3. Food, Food Everywhere
Everywhere you turn, there are opportunities to eat -- at drive-through restaurants, vending machines, even gas stations. And when food is in front of us, we tend to eat more of it, experts say.
Wansink and colleagues found that when candy was easily accessible on workers' desks, they ate an average of nine pieces a day, and didn't realize how many they ate. But when the candy was kept in their desk drawers, they ate about six pieces per day. And when they had to get up from their desks to reach the candy six feet away, they only ate four pieces.
Curb your instinct to overeat sweets and snacks by moving them out of sight -- and putting more healthful foods into plain view. Resist the urge to splurge on unhealthy foods by carrying your own healthy snacks.
4. Food that's Fast, Convenient, and Inexpensive
Fast-food restaurants on every corner offering inexpensive food also encourage us to eat more and more often. Combo meal deals sound like a bargain, but they are loaded with fat, sodium, and calories.

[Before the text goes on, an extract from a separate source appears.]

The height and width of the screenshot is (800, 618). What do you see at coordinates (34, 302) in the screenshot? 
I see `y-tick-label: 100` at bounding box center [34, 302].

Also, "when you eat lots of fast food, it all starts to taste the same, and you can become satisfied with a small range of flavors and sometimes it is hard to get enough," says Moores.
To help yourself resist the temptation, work on developing a taste for the subtle, natural flavors of food, suggests Moores.
Dietitians recommend limiting visits to fast-food restaurants to once a week. And, they say, choose the healthier menu options -- like salads and grilled chicken sandwiches -- even if they cost a little more.
5. Portion Distortion
Our idea of a normal portion has become skewed, in part because so many restaurants serve oversized portions. "Giant portions seem to have evolved into the norm, and many people have trouble understanding how much they should eat," Moores says.
To understand what a portion should look like, pull out the measuring cups, and see how your portions stack up against WebMD's Portion Size Plate tool or the standards from the U.S. government's mypyramid.gov web site.